BEGIN TEXT PASSAGE
Bone Abstracts

Bone is a complex tissue constituted by a mineral phase, hydroxyapatite, and an organic phase, mainly represented by collagen type I. Specialized cells are responsible for bone formation and remodeling. Osteoblasts represent the bone forming cells, osteocyte are the orchestrator of bone remodeling through regulation of the other bone cells activity, by functioning as endocrine cells and by acting as mechanosensor, and osteoclasts, the bone resorbing cells. Mesenchymal osteoprogenitors and hematopoietic osteoclast precursor cells need also to be considered as active players in bone homeostasis. The bone cellular compartment is a dynamic environment and the cell crosstalk is regulating its activity. Abnormality in bone cell function causes various human diseases. Osteogenesis imperfecta (OI), also known as brittle bone disease, is a heritable skeletal dysplasia characterized by bone fragility and deformity, frequent fractures and short stature. Classical OI is caused by dominant mutations in the collagen type I coding genes, COL1A1 and COL1A2, but also defects in other proteins involved in collagen type I synthesis, posttranslational modification, maturation and secretion as well as in osteoblasts differentiation had been more recently described as causative for the disease. The bone phenotype of OI patients was traditionally attributed to the presence of altered collagen type I in the bone extracellular matrix. More recently, it became clear that that for OI, as for other skeletal dysplasia, a cellular function impairment, due to mutant protein retention, may have an effect on patients’ outcome and could be a target for the disease treatment. By using the OI murine model Brtl and the OI zebrafish model Chihuahua, carrying a typical glycine substitution in one α1 chain of collagen type I we demonstrated that the severity of the disease could be modulated by a different ability of bone to cope with the stress caused by mutant collagen retained in the endoplasmic reticulum. Many evidences suggest that intracellular events contribute to the OI phenotype and cellular stress seems to be an appealing new pharmacological target for OI.

Fondazione Cariplo 2013-0612, Telethon GGP13098 and the European Community n. 602300, Care4brittlebones Project 0003, 2014.

Disclosure: The authors declared no competing interests.
END TEXT PASSAGE
BEGIN AVAILABLE DATA
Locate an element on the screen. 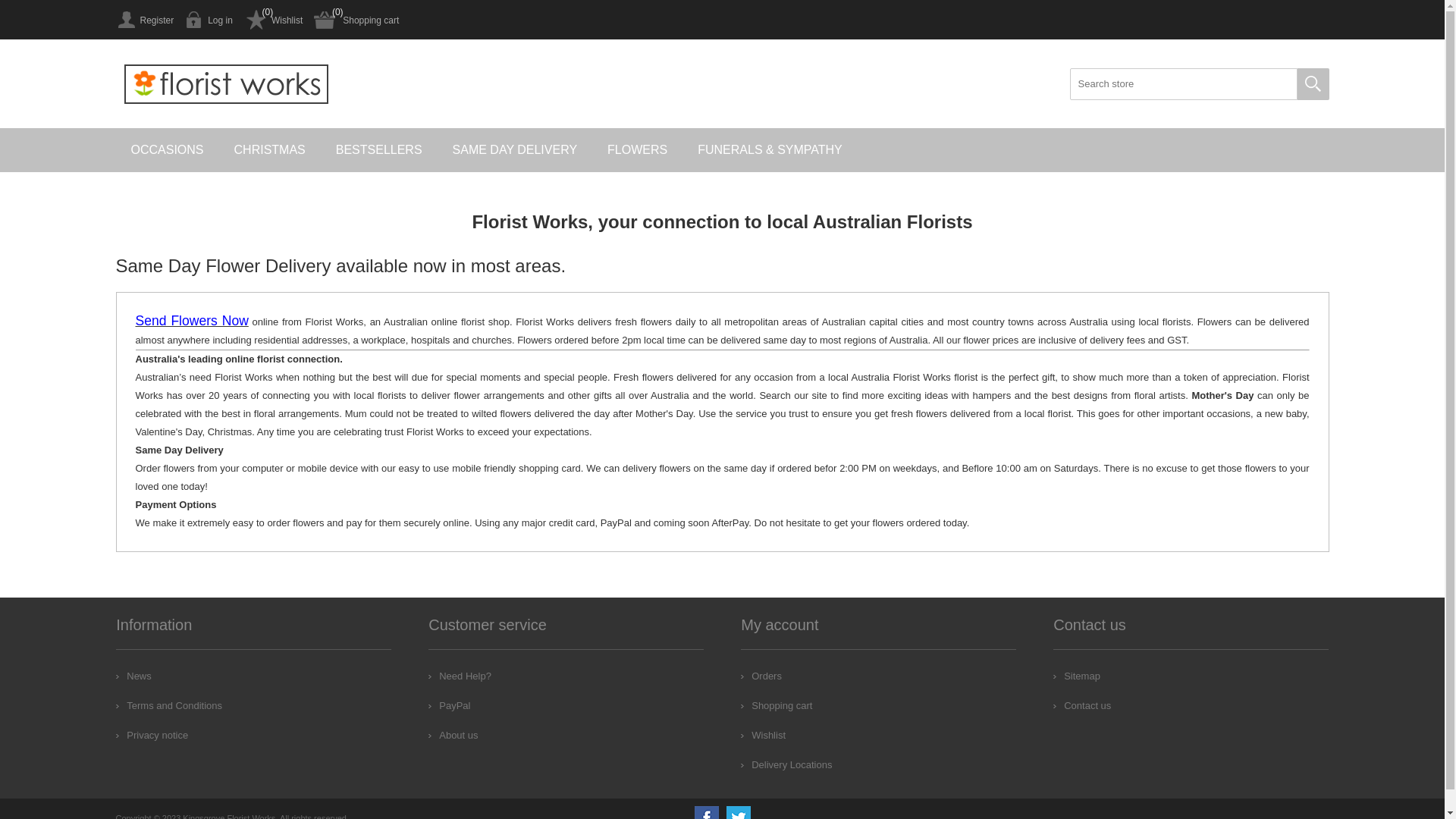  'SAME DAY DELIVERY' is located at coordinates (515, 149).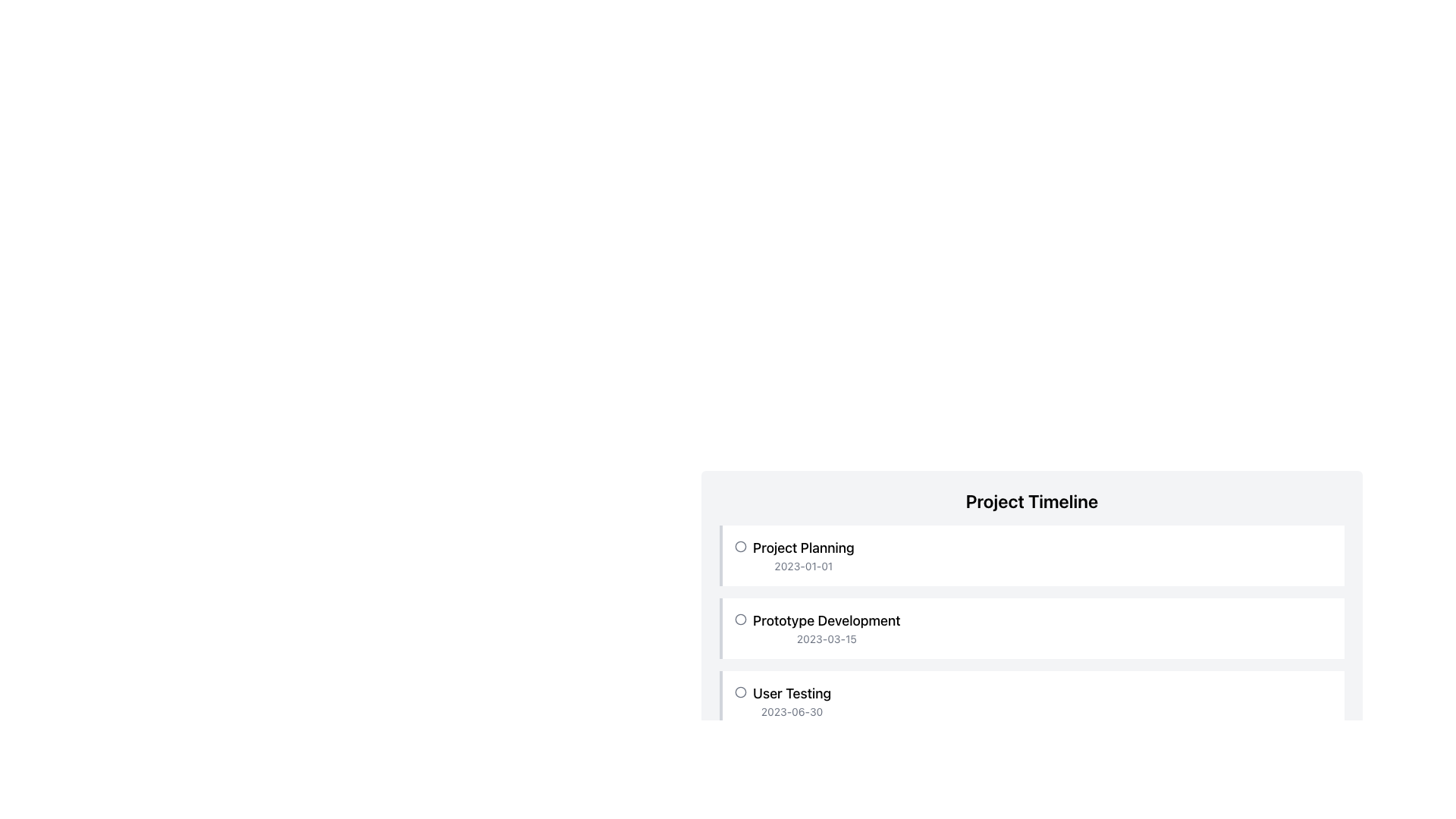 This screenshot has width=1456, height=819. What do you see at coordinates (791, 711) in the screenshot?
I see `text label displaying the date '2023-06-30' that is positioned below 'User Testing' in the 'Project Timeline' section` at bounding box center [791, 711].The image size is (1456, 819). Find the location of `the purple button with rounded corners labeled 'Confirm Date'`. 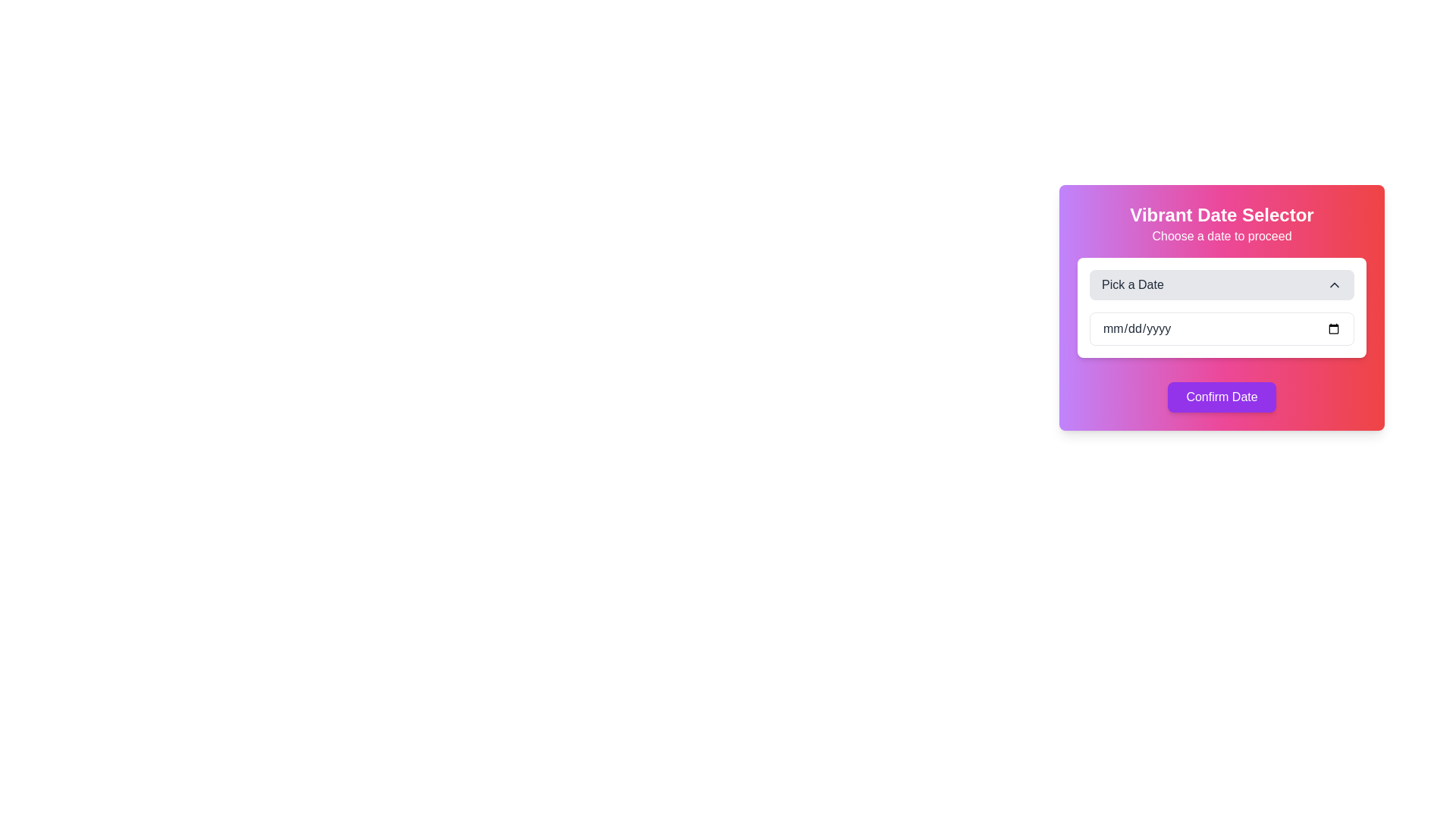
END AVAILABLE DATA
# WORK TO COMPLETE
Update the bone abstract from "Fondazione Cariplo 2013-0612, Telethon" up to and including "no competing interests.", replacing "competing interests" with "conflicts of interest".

# EXPECTED ANSWER
Fondazione Cariplo 2013-0612, Telethon GGP13098 and the European Community n. 602300, Care4brittlebones Project 0003, 2014.

Disclosure: The authors declared no conflicts of interest.